Line by line, count where the string "White" appears in the listing, then give the number of such lines alone.

(Given information)
════════════════
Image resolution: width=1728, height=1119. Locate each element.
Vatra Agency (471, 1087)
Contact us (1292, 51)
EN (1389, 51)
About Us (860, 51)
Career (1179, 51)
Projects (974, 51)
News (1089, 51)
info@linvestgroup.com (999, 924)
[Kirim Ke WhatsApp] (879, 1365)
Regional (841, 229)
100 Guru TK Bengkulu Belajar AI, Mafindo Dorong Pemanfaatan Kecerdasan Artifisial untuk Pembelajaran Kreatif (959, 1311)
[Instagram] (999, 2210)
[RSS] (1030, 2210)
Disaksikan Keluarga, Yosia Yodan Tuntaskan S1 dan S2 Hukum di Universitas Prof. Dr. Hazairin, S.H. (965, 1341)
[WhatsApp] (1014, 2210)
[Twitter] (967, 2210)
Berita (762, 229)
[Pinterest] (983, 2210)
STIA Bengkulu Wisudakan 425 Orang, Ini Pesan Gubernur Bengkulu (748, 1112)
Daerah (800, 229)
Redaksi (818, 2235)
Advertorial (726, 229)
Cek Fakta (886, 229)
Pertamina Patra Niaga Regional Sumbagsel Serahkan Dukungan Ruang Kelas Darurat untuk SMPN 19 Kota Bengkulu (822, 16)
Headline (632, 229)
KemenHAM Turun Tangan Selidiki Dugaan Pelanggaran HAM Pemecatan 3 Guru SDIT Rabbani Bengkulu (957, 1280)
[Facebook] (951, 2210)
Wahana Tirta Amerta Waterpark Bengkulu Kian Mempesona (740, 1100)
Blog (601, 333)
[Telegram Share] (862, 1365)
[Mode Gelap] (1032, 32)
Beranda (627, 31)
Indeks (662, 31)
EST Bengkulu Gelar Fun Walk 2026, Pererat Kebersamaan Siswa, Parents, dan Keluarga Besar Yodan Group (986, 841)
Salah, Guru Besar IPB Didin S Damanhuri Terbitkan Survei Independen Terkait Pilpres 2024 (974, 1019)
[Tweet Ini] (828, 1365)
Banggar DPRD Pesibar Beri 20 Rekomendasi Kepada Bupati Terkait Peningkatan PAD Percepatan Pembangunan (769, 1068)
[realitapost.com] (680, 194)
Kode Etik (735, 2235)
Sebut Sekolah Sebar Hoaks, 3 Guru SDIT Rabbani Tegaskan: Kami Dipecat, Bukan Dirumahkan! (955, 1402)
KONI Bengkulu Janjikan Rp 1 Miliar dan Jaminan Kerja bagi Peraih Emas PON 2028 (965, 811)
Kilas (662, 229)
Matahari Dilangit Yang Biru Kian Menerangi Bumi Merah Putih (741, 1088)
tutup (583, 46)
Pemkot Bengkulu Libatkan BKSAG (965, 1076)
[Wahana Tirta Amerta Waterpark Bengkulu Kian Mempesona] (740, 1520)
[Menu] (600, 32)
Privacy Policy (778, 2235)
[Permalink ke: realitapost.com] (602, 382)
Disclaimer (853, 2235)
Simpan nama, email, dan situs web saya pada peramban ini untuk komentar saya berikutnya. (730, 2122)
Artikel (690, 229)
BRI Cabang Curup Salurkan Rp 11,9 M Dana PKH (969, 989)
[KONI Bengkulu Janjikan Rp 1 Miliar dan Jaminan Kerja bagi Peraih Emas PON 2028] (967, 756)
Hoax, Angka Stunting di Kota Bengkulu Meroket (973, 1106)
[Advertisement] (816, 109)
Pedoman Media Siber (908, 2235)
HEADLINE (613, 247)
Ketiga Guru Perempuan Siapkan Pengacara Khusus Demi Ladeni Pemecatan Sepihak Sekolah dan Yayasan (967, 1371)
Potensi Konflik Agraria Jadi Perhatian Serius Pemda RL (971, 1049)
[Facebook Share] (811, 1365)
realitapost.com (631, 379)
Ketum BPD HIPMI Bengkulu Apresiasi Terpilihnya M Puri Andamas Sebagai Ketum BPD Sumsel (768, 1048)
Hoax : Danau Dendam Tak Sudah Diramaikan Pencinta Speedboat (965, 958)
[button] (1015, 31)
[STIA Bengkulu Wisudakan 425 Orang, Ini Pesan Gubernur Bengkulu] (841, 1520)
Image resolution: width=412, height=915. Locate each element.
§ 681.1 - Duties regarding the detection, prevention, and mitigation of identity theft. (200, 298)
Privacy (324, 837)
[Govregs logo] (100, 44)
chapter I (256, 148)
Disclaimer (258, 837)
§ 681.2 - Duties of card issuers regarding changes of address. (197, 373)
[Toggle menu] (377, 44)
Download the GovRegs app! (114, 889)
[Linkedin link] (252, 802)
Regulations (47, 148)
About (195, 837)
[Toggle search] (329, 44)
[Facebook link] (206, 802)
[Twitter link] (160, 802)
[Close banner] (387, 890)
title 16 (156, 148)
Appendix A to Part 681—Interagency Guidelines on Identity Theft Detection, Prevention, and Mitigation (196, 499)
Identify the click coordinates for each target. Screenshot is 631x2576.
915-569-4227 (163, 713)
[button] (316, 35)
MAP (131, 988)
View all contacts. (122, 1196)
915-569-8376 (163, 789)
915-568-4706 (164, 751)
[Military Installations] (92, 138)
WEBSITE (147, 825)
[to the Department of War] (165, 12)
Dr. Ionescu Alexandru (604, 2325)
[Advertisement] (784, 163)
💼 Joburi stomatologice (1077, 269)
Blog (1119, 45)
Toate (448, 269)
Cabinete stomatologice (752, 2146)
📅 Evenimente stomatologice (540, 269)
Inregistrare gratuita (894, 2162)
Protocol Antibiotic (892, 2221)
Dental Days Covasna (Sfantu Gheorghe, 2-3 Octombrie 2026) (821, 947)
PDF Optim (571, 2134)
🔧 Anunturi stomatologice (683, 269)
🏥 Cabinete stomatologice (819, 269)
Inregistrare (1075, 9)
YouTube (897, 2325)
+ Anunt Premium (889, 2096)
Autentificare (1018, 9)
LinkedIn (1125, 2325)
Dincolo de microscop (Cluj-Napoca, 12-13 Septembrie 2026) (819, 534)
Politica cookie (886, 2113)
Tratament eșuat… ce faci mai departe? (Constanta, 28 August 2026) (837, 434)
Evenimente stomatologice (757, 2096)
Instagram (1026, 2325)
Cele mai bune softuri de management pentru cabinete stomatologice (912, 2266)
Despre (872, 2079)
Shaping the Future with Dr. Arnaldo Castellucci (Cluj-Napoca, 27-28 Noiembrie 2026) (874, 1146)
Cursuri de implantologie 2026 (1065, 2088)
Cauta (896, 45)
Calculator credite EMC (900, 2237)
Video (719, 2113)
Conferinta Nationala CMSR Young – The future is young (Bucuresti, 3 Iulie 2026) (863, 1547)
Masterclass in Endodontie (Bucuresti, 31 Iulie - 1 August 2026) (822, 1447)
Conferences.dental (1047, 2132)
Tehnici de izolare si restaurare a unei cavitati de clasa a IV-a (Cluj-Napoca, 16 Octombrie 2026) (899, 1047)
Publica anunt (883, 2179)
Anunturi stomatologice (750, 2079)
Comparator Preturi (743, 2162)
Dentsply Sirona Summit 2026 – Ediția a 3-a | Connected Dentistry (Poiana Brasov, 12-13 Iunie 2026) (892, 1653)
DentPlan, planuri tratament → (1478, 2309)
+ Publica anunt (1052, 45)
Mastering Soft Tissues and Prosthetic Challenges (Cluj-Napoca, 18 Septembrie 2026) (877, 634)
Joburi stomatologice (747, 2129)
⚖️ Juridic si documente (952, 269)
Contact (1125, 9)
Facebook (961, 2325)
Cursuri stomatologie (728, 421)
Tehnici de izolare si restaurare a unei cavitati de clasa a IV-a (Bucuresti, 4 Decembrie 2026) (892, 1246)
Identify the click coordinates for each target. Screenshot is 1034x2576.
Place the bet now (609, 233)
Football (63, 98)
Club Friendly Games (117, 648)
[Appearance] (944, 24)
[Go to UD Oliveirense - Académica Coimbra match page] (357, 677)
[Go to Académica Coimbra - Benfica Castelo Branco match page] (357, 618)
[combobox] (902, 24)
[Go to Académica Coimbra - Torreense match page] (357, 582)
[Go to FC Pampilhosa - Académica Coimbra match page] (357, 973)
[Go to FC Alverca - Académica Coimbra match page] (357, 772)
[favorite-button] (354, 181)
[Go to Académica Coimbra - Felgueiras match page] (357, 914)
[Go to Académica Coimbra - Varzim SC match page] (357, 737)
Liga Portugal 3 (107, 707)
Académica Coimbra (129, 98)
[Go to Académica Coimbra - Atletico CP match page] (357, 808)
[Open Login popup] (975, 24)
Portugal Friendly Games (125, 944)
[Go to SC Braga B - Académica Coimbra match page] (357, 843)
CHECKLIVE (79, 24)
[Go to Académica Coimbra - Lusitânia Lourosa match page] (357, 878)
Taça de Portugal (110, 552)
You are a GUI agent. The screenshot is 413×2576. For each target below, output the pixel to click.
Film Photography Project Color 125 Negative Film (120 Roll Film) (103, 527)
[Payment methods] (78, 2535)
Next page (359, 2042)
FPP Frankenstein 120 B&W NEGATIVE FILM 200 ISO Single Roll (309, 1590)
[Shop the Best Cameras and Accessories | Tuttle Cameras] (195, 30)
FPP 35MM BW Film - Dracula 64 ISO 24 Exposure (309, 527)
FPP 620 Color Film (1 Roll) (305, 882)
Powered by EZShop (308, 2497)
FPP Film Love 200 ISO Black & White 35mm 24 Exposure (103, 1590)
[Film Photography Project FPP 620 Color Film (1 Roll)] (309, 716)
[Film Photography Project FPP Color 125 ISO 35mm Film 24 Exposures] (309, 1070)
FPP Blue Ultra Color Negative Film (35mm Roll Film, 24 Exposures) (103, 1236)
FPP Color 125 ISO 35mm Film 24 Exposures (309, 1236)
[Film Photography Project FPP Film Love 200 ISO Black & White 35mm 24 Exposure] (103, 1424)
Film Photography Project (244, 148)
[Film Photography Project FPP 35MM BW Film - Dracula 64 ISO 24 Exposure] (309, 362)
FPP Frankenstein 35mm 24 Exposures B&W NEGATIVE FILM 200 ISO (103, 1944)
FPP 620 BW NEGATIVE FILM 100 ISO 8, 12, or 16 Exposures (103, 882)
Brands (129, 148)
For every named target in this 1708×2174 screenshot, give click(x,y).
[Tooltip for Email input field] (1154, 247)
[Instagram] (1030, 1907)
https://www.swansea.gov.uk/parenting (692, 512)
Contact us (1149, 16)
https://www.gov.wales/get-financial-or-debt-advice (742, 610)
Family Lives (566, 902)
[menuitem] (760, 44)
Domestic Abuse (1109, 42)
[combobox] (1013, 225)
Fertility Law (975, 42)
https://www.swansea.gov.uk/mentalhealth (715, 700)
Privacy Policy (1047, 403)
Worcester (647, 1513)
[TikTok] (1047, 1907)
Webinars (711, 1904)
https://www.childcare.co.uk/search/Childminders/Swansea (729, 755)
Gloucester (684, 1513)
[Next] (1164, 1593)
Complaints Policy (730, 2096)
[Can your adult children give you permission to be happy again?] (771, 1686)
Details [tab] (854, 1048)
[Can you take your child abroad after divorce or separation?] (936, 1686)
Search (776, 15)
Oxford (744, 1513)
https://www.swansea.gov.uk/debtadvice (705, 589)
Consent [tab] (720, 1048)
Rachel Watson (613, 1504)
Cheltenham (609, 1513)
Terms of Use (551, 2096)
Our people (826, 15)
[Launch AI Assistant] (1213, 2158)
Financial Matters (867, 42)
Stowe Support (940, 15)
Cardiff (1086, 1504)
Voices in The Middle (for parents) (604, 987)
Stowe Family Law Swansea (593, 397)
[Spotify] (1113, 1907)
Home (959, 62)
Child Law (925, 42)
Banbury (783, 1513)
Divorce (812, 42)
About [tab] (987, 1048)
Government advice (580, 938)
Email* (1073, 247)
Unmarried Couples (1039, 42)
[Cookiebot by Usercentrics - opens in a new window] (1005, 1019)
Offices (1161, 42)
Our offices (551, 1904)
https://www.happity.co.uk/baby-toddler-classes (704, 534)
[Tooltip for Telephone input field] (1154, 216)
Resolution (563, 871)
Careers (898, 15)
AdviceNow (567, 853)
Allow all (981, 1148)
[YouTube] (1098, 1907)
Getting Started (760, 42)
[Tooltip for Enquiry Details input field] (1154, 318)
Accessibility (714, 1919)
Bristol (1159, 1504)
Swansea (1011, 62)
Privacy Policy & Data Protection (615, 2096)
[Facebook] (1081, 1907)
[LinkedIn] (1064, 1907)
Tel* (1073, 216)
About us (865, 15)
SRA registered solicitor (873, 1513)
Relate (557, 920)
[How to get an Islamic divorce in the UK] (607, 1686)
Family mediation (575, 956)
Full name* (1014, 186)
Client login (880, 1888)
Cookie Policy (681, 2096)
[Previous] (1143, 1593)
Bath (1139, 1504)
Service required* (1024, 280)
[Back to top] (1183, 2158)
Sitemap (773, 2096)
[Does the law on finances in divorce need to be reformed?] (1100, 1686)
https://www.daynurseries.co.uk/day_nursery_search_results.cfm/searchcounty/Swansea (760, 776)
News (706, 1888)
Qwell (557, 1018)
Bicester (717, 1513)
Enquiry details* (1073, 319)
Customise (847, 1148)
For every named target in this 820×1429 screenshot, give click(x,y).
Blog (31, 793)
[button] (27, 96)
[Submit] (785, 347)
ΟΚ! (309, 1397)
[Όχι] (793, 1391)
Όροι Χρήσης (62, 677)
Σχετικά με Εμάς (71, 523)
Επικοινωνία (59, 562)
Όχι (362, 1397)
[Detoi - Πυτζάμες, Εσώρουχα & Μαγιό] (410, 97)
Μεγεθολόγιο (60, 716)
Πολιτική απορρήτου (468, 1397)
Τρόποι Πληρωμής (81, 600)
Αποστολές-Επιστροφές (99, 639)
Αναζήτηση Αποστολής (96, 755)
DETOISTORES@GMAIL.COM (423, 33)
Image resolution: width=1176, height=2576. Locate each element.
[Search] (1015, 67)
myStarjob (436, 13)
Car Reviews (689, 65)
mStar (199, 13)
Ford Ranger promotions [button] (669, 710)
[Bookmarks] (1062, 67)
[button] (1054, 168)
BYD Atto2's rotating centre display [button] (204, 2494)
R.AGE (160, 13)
════════════════
(Task output) 2